DIRECTIONS: Lines that include the string "each" are the ones to copy from the entries below.

EXERCISE DATA:

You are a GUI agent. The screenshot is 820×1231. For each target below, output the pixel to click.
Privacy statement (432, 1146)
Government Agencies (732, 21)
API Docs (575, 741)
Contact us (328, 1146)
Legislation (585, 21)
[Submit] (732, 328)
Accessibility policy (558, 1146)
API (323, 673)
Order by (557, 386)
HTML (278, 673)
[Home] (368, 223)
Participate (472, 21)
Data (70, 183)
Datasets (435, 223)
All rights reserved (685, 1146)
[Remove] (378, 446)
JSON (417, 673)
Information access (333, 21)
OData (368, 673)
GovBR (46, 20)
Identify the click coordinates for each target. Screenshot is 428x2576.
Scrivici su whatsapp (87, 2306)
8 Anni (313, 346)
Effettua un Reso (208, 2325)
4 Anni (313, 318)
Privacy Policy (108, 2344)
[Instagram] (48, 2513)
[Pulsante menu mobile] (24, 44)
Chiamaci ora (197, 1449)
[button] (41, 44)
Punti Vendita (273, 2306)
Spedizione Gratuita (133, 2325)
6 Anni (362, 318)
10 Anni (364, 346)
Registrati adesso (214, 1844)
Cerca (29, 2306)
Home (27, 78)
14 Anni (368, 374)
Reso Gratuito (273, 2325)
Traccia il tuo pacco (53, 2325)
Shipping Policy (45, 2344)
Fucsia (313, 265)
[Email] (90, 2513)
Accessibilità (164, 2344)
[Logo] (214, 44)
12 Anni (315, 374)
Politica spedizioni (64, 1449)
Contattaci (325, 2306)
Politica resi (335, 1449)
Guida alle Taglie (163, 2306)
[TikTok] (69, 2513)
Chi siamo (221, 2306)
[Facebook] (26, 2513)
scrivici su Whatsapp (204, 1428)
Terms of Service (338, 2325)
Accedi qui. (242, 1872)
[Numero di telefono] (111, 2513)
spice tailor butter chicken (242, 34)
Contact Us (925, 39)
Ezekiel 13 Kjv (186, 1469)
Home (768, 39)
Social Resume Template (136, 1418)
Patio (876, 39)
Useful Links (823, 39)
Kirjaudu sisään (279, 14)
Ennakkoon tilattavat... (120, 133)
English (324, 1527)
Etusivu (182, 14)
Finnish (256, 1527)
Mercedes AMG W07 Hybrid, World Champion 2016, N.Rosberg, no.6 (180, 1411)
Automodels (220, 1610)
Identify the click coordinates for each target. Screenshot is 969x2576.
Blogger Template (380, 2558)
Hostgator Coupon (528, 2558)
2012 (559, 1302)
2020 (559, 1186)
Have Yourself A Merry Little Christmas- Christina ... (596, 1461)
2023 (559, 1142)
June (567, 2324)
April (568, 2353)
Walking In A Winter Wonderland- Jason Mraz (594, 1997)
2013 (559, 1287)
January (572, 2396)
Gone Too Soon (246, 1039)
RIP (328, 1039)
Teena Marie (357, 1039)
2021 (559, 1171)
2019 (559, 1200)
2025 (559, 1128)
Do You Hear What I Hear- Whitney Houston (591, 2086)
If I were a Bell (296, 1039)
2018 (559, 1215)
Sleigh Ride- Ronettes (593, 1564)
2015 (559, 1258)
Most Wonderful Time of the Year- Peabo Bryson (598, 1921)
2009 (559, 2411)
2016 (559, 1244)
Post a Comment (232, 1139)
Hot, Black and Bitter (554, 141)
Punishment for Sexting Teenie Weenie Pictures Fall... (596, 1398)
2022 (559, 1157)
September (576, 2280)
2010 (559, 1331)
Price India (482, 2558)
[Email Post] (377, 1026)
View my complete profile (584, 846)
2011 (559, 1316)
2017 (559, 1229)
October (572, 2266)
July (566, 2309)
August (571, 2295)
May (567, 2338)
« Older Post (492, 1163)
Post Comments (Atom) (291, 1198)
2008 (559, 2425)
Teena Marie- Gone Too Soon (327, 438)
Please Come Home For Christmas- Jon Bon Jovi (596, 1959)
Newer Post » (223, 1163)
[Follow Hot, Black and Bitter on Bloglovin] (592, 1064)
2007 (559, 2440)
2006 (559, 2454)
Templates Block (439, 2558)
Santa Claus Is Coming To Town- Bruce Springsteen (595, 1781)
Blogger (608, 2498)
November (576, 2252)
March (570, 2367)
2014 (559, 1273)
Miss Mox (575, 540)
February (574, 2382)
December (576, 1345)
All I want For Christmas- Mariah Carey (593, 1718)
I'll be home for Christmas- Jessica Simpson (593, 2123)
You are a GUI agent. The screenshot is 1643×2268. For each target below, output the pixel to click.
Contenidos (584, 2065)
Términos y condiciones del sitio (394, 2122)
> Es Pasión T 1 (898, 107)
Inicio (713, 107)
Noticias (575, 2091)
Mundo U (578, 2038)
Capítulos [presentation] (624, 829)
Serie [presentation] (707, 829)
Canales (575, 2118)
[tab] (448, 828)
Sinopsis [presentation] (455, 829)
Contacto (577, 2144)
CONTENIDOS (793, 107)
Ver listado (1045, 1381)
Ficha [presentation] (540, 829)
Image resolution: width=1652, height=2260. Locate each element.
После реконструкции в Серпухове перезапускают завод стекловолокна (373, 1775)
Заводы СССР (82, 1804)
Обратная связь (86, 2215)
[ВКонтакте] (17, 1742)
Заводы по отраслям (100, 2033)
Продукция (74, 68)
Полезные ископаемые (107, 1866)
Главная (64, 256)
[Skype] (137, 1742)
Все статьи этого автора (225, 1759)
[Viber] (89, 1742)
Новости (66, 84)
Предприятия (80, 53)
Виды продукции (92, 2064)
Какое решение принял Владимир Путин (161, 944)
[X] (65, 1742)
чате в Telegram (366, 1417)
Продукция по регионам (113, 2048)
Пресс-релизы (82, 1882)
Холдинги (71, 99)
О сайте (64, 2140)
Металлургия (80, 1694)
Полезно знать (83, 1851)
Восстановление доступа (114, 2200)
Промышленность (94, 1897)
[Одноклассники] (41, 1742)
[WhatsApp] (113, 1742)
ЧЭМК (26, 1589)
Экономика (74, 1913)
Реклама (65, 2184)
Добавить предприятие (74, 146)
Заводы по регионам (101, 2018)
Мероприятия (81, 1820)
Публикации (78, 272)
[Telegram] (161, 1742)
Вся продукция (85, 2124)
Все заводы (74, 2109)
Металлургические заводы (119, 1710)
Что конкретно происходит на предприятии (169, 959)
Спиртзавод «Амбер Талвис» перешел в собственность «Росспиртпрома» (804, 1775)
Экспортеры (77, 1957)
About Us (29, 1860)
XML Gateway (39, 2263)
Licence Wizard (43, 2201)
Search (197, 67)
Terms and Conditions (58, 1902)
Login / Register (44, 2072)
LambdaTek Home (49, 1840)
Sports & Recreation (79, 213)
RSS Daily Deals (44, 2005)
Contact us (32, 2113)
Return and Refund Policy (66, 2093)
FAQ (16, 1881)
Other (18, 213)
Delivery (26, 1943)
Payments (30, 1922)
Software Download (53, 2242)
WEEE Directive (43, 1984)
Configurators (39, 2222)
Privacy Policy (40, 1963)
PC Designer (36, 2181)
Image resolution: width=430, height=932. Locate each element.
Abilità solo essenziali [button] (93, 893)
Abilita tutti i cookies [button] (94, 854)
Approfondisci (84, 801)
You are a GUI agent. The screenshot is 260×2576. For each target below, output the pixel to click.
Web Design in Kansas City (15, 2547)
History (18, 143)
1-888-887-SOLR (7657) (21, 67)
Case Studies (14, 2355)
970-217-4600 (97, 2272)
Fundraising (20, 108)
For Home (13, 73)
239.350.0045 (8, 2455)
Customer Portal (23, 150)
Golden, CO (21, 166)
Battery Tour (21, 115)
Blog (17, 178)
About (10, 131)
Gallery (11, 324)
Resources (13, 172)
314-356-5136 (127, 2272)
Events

ANSWER TO THE EXERCISE:
You are a GUI agent. The screenshot is 820×1231. For each target below, output the pixel to click.
Identify the click coordinates for each target. Screenshot is 428x2576.
Identify the click coordinates for each target. Screenshot is 969x2576.
You are a GUI agent. The screenshot is 1643×2268. For each target below, output the pixel to click.
Image resolution: width=1652, height=2260. Locate each element.
Image resolution: width=430, height=932. Locate each element.
You are a GUI agent. The screenshot is 260×2576. For each target below, output the pixel to click.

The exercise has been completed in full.